Saray Perez, a 20-year-old, size-seven communications student in Medellin, points out that although “fat” women aren’t rejected or discriminated against, they aren’t seen as appealing either. “Fat women are considered to be cutesy; they don’t really get any attention or have an easy time finding a partner,” she said. “Women who don’t have the generous bust and butt, the abs and the thick thighs aren’t seen as having a good physique.”

And as a teen, I quickly became the “cute” one of my social circle in Medellin. Whenever anyone would talk to me about aesthetics, I’d be told that I had a beautiful face, and that I would have all the right attributes of a woman if only I dropped the belly fat. Back when that sort of thing made me sad, I’d try and try to tone my abs, but found that in exercising, I’d lose some of my “good” generous bits, and then be told I looked like a boy. It was a lose/lose kind of situation.

Obviously just because a lot of people within a culture prefer something over the other, it doesn’t mean everyone does, nor does it mean that everyone can adapt to the preference in question.

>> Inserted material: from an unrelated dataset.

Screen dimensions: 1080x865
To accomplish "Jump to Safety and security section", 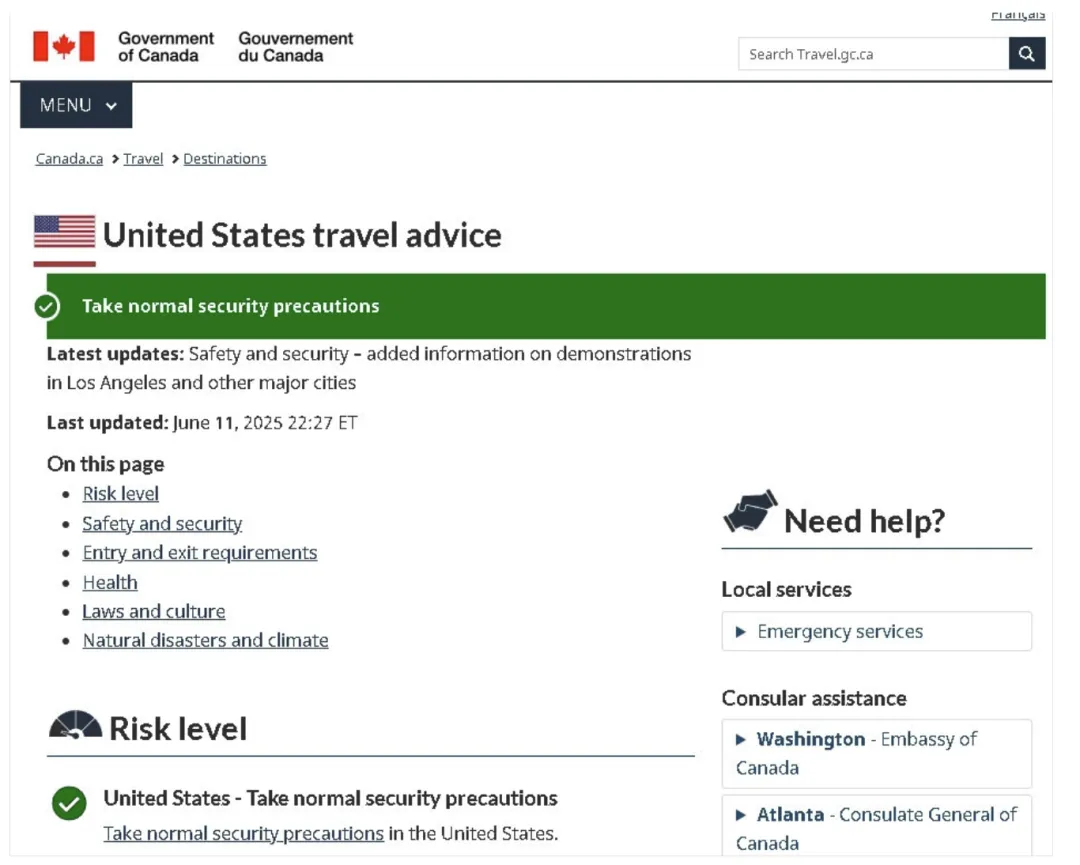I will pyautogui.click(x=162, y=523).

Johana Gonzalez, a size-20 Colombian woman who moved to Puerto Rico, reports "a huge stigma against anyone overweight, so when I was young and in school I felt obligated to lose weight. But that just wasn’t possible to do whilst maintaining an hourglass figure. It just doesn’t happen.”

Looking back on it, I still appreciate that curves are seen as a beautiful thing within the Colombian culture. So often they’re viewed as a negative in the states, and it’s refreshing to know that at least the other half of my culture is a little more open to voluptuousness. But that’s not to say I appreciate how confusing it is for a young girl to hear that she should be voluptuous because voluptuous is beautiful, but not too voluptuous because too voluptuous is ugly.

“A woman who is too voluptuous is often criticized, devalued or underestimated,” says Anna Maria Salgado, a 21-year-old, size-four student at the University of Medellin. “But the line between too voluptuous is so vague that I don’t know how anyone is supposed to know what to do.” Salgado spent a few years studying in London, and quickly found that other cultures were embracing the beauty in the big as she'd never seen before. “I became aware of the many outlets for promoting acceptance of every body type in other cultures, and it’s obvious that my culture still has a lot of work to do.”

I suppose it does have a lot of work to do, but so do most places. I would spend entire summers in Medellin, and throughout them I’d be critiqued for being too big — but what I found was that it wasn’t out of cruelty or malice, like it would often be in the states. I don’t know where the root of it came from, and sure, sometimes it made me feel like shit. But in the end, I still felt more accepted than in Jersey or New York, because I was curvy. Even if sometimes I was too curvy. And even if that was the most confusing thing I’d ever heard.